I tend to think that its not just that different measures should show an effect but that the effects should correlate across a patient.


The other difficulty is that although it might seem there should be one hypothesis beforehand in practice there will be many. Fluge and Mella were testing the hypothesis that rituximab helped ME symptoms. They discovered that it might have been better to ask if it helped ME symptoms with the time course typical of rituximab - which is a bit unexpected because it is delayed.

This is where I think carefully pre-stating possible hypothesizes becomes important. For example, if you could have a hypothesis that rituximab works by removing EBV hence certain measures made at certain times and a second hypothesis that rituximab works by removing antibodies hence additional measures made at certain times. There may be other sub-hypothesises looking at different systems that could be effected by antibodies.
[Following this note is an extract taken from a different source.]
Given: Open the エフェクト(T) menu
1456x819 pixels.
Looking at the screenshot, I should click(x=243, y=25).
Shouldn't the measurement strategy come from the set of hypothesises that are of interest to look for supporting or non-supporting evidence. Of course it could be that patients get better but there is not supporting evidence for any hypothesis which would presumably demonstrate a glaring gap in our knowledge (or the experiment design).

One thing that surprises me around the publication of protocols and results papers afterwards is the lack of others analyzing and criticizing the approach and results. I'm sure it happens in good research groups but I don't see much publication. I have worked in a computer security field where academics get great kudos for breaking or finding fault in protocols and actually the more interesting work involves developing new mathematical techniques for the analysis. But that is a very simple situation. It seems to me that the initial setting out of the theory and how that ties to measurement strategies having others comment, validate and apply analytic tools would help in refining experiments/trials. Such things only happen if funding and credit are given to academics doing the analysis and these days I guess that means things counted in the university research assessment exercise.
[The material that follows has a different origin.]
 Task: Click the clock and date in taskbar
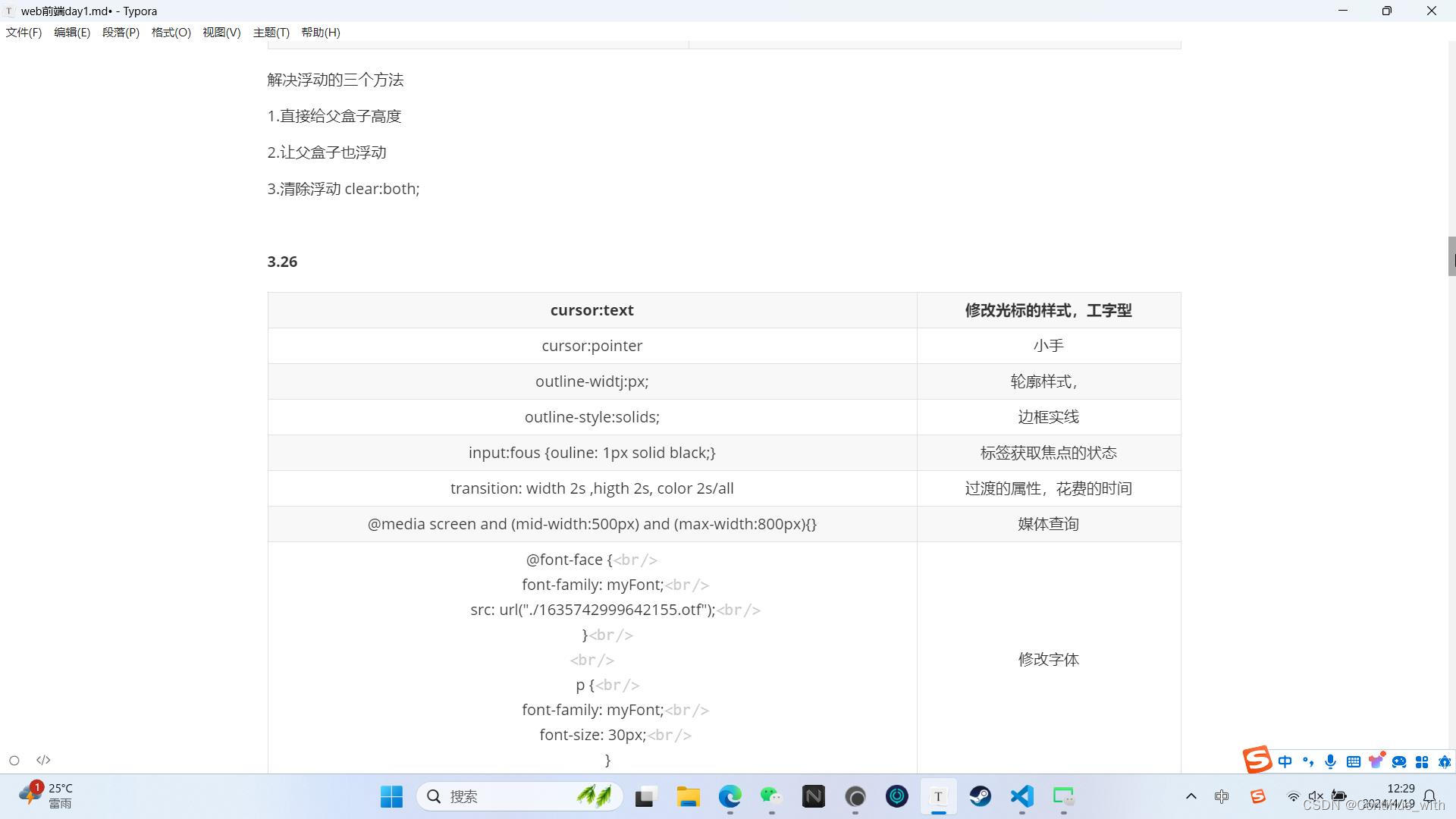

I am also thinking there is a difference between say a stage 3 trial where the effects and mechanism have already been explored and more exploratory trials.

I quite see your puzzlement, and the reality is that your Bayesian approach can be, and is, applied post hoc to influence how seriously people take a result. But if you cannot pick a best endpoint and get a statistically significant result on it, all things being equal, it is a fair guide to the result being inconclusive at best - and needing repeating if taken seriously at all.
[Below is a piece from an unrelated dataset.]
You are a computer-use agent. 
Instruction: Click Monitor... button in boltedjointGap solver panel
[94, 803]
I guess this is my real problem. I don't really understand significance testing - it seems counter intuitive to me when looking through the equations. I also worry about the various assumptions being made around the distributions of data and the distributions of noise. Too often noise is assumed be be Gaussian and independent which often doesn't seem a good assumption. I worry that particularly with fluctuation conditions that significance testing may not be sound - as I understand it the theory looks at having a random variable with given but potentially unknown distributions but does it work if there is a dynamic process behind the random variable and hence serial correlation where the dynamic process would be a function of both treatment and other environmental effects (which perhaps we could model as a series of stochastic variables). Perhaps I should construct a series of simulations to test my concerns.

I guess in terms of end points I worry with PACE they have found that there exists and end point that shows a significant difference but they have not shown that for all end points measured that there is a significant difference. As you say if you cannot pick an end point and show a significant difference then the result is inconclusive. However I think I would argue that if you can pick a measure where the result is not significant but your hypothesis suggests it should be then the results should be inconclusive. If you don't have an adequate hypothesis to make predictions (i.e. just a single blackbox yes/no test) then it seems very hard to interpret the existence of a null result and so I would again say that the results are inconclusive.